The stories told in “This Week…” come from a variety of sources: viewbooks and catalogues from years past, newspapers, literary magazines, even schedules hold information about our past which inform our present.
Our opening installment reminds us that history is happening all the time (some of you already know this), and that our history on one campus is relatively short. It was only five years ago, after 92 years as single-sex institutions, followed by 34 years as a two-campus coeducational secondary school, that we began a new chapter as a one-campus, coeducational institution. This was a singular moment in our history. Witness one small part of it as it was recorded in the alumni magazine:
From NMH Magazine; fall 2005; vol. 8, no.1; p.10.
OVERSEEING A MONUMENTAL TASK
“If you’re baking a cake and need to get it done fast you don’t turn the heat from 350 degrees to 650,” says Stan Pitchko, director of plant facilities. “In the same way putting pressure on the folks in the field doesn’t make things happen any faster. It just burns the cake.”
…Pitchko, who’s in charge of capital construction, the power plant, water and sewer systems, the campus mail system, grounds and custodial crews, tradespeople, and safety and security, sees himself primarily as an orchestrator. If so, he just conducted the equivalent of Mahler’s Resurrection.
Last year the campus had 428 students; this year there are 717. The campus is currently supporting 48 percent more infrastructure than in the past, and by the time all planned capital construction is done, the campus will grow by 200,000 square feet. Over the summer, along with the usual repairs and renovations, there were additions, whole building makeovers, space conversions, and countless moves.
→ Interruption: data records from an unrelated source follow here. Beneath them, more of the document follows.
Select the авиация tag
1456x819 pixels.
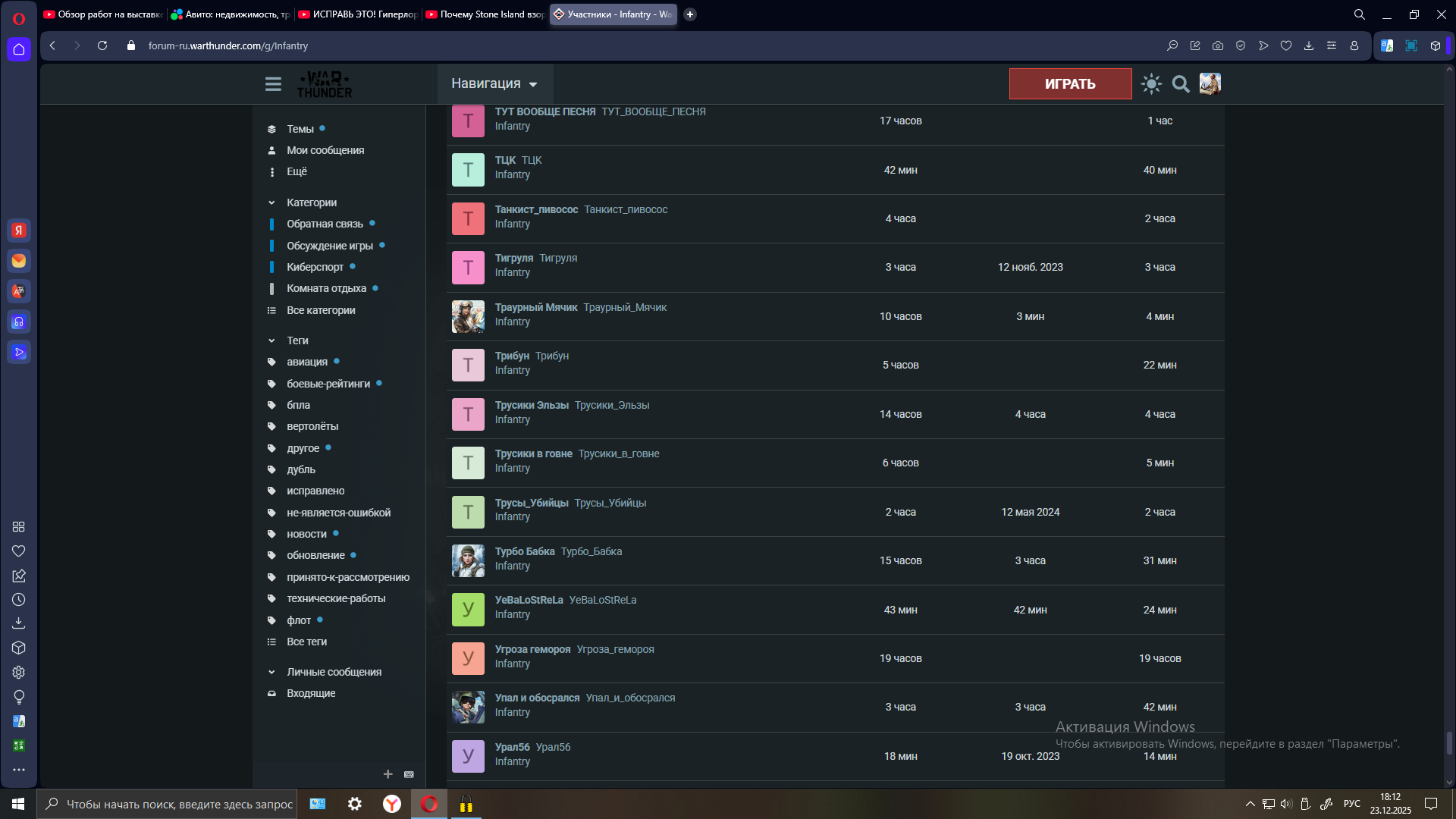(306, 362)
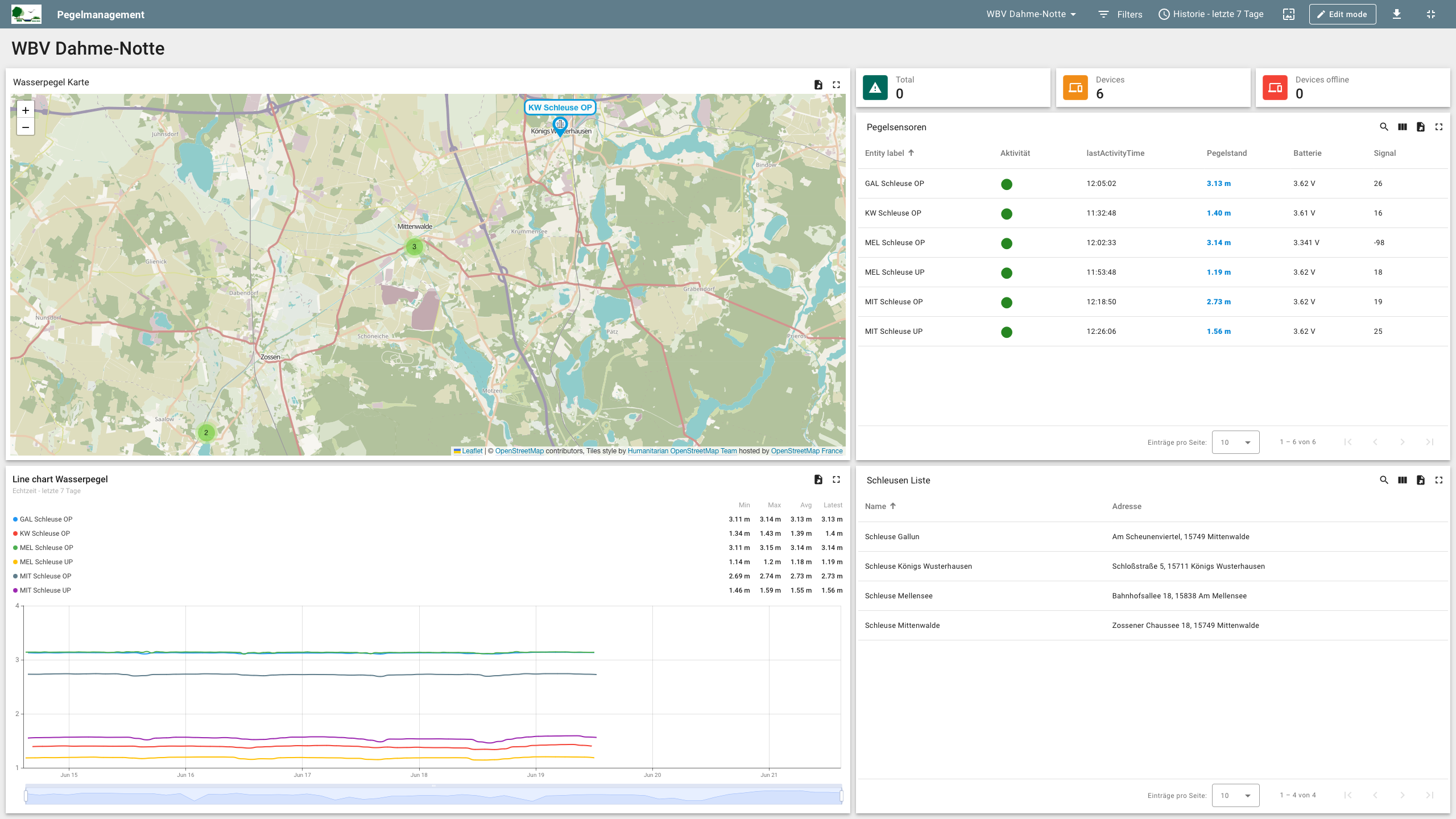Screen dimensions: 1456x819
Task: Click the dashboard image export icon
Action: coord(1288,14)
“I knew it was going to be a monumental task,” says Pitchko, who became director of plant facilities four months after the trustees voted to consolidate the campuses in January 2004. “We’ve had what we call ‘flies in the ointment,’ but we’ve always worked through it.”
Five years later, we remain surrounded by those who did all the hard work to get us to where we were then, and who have continued to work to get us to where are now: we are ever in their debt, don’t forget to thank them. – ed.